Don't know if the headline is good enough. Feel free to adjust it!
Here's the situation: I got a dataframe that is basically a product catalogue. In this there are two important columns. One is the product ID and one is a 12-digit category. This is some sample data. Of course, the original data contains many more products, more columns and many different categories.
products = [
{'category': 110401010601, 'product': 1000023},
{'category': 110401020601, 'product': 1000024},
{'category': 110401030601, 'product': 1000025},
{'category': 110401040601, 'product': 1000026},
{'category': 110401050601, 'product': 1000027}]

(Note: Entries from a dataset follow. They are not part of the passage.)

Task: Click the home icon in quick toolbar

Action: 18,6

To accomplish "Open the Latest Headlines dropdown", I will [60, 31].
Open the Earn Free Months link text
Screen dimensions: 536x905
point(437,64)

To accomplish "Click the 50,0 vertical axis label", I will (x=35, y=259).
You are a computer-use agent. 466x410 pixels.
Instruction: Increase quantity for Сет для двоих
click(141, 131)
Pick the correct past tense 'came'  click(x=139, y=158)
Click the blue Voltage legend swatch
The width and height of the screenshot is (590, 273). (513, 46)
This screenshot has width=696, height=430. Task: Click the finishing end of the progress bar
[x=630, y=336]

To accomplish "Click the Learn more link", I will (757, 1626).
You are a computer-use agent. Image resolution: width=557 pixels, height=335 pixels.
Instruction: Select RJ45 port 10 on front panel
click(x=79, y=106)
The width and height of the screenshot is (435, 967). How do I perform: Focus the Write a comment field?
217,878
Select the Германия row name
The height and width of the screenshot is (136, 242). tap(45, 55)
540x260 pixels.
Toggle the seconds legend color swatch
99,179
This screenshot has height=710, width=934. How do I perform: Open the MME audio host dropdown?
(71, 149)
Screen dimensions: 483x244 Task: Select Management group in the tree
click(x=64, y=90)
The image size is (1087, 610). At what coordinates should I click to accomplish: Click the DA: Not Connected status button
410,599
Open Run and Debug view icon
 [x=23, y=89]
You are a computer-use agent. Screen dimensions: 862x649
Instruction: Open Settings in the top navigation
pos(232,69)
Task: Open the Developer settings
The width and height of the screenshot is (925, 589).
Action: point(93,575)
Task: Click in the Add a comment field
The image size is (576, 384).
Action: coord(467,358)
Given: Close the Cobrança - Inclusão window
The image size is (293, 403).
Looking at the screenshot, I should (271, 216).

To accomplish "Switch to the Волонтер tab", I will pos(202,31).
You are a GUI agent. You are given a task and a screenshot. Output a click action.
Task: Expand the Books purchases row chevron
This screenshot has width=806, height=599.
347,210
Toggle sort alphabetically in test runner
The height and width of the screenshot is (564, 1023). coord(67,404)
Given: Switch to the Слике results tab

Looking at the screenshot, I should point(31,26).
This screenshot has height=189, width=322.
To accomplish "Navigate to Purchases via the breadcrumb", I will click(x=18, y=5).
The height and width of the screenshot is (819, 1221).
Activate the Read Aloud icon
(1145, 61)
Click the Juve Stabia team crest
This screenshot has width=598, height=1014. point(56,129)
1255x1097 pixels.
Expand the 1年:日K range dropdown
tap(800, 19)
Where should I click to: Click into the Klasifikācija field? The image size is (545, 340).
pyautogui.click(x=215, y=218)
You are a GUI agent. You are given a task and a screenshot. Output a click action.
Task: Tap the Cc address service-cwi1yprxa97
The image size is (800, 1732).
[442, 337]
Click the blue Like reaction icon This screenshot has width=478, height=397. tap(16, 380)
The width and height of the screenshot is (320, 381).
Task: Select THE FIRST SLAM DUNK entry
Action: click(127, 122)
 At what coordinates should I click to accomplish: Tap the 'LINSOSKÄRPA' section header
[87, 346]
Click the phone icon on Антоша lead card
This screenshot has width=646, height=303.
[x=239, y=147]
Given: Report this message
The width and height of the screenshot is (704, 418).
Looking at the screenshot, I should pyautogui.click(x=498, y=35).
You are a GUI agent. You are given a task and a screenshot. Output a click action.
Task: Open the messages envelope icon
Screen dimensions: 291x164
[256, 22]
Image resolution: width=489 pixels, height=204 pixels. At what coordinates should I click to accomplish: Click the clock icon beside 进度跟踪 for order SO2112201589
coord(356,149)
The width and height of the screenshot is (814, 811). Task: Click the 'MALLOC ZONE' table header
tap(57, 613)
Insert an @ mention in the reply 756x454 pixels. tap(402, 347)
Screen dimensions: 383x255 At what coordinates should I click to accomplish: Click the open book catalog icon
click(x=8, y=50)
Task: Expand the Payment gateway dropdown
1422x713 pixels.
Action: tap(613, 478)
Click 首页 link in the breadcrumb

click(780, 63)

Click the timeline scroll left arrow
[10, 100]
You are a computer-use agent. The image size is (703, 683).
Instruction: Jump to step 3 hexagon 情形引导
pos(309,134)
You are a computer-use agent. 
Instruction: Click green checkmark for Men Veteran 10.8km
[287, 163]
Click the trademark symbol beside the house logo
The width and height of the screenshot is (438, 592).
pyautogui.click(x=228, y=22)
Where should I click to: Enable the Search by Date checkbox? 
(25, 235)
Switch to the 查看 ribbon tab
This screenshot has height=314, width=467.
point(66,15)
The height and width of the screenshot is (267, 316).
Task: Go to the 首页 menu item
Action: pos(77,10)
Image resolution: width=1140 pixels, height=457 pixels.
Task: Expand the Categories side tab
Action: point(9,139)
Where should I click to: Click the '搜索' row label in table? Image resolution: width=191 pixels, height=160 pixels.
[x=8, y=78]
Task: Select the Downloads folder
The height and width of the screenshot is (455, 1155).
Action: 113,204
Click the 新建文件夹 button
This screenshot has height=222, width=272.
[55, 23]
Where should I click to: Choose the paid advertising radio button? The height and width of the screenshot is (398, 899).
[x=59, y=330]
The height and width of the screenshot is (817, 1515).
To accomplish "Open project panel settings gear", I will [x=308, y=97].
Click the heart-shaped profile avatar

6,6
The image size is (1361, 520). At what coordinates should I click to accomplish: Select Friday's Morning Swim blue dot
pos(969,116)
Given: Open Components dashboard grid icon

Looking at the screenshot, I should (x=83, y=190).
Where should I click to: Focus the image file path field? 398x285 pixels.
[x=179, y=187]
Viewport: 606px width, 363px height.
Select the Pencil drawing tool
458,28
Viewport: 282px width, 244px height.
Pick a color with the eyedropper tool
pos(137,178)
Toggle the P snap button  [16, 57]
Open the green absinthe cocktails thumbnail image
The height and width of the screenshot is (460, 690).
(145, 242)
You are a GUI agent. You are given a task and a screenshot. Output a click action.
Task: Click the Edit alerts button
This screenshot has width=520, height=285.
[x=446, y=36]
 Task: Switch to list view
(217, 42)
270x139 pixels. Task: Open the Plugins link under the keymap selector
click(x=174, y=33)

pd.DataFrame.from_records(products)
The task is to use the 12-digit category number to form parent-categories and use those parents to count the number of products that match that parent category. The parent-categories are formed in 2-digit steps. The counts per parent are later on used to find a parent for each product that has a minimum number of records (let's say 12 children). Of course, the shorter the number gets, the more products will match that number. Here's an example parent structure:
110401050601 # product category
1104010506 # 1st parent
11040105 # 2nd parent
110401 # 3rd parent
1104 # 4th parent
11 # 5th super-parent
You see that there may be many more products matching for instance the 1104 instead of just the 110401050601.
Idea 1 for Small Data: As long as you have small or medium size data fully loaded into a Pandas dataframe, this is an easy task. I solved it with this code. The disadvantage is that this code assumes that all data is in memory and each loop is another select into the full dataframe, which is not good in terms of performance. Example: for 100.000 rows and 6-parent groups (formed from the 12-digits) you may end up with 600.000 select via DataFrame.loc[...]
thus growing gradually (worst case). To prevent this I'm breaking the loop if the parent has been seen before. Remark: the df.shape[0]
method is similar to len(df)
.
df = df.drop_duplicates()
categories = df['category'].unique()
counts = dict()
for cat in categories:
counts[cat] = df.loc[df['category'] == cat].shape[0]
for i in range(10,1,-2):
parent = cat[:i]
if parent not in counts:
counts[parent] = df.loc[df['category'].str.startswith(parent)].shape[0]
else:
break
counts = {key: value for key, value in counts.items() if value >= MIN_COUNT}
Which results in something like this (using parts of my original data):
{'11': 100,
'1103': 7,
'110302': 7,
'11030202': 7,
'1103020203': 7,
'110302020301': 7,
'1104': 44,
'110401': 15,
'11040101': 15,
'1104010106': 15,
'110401010601': 15}
Idea 2 for Big Data using flatmap-reduce: Now imagine you have much much more data which is loaded row-wise and you want to achieve the same thing as above. I was thinking of using flatmap
to split the category number into its parents (one to many) using a 1-counter for each parent and then apply groupby-key
to get the count for all possible parents. The advantage of this version is, that it doesn't need all data at once and that it is not doing any selects into the dataframe. But in the flatmap-step the number of rows increases by a factor of 6 (due to 12-digit category number split into 6 groups). Since Pandas has no flatten/flatmap
method, I had to apply a work-around using unstack
(for explanation see this post).
df = df.drop_duplicates()
counts_stacked = df['category'].apply(lambda cat: [(cat[:i], 1) for i in range(10,1,-2)])
counts = counts_stacked.apply(pd.Series).unstack().reset_index(drop=True)
df_counts = pd.DataFrame.from_records(list(counts), columns=['category', 'count'])
counts = df_counts.groupby('category').count().to_dict()['count']
counts = {key: value for key, value in counts.items() if value >= MIN_COUNT}
Question: Both solutions are fine, but I wonder if there is a more elegant way to achieve the same result. I feel that I've missed something.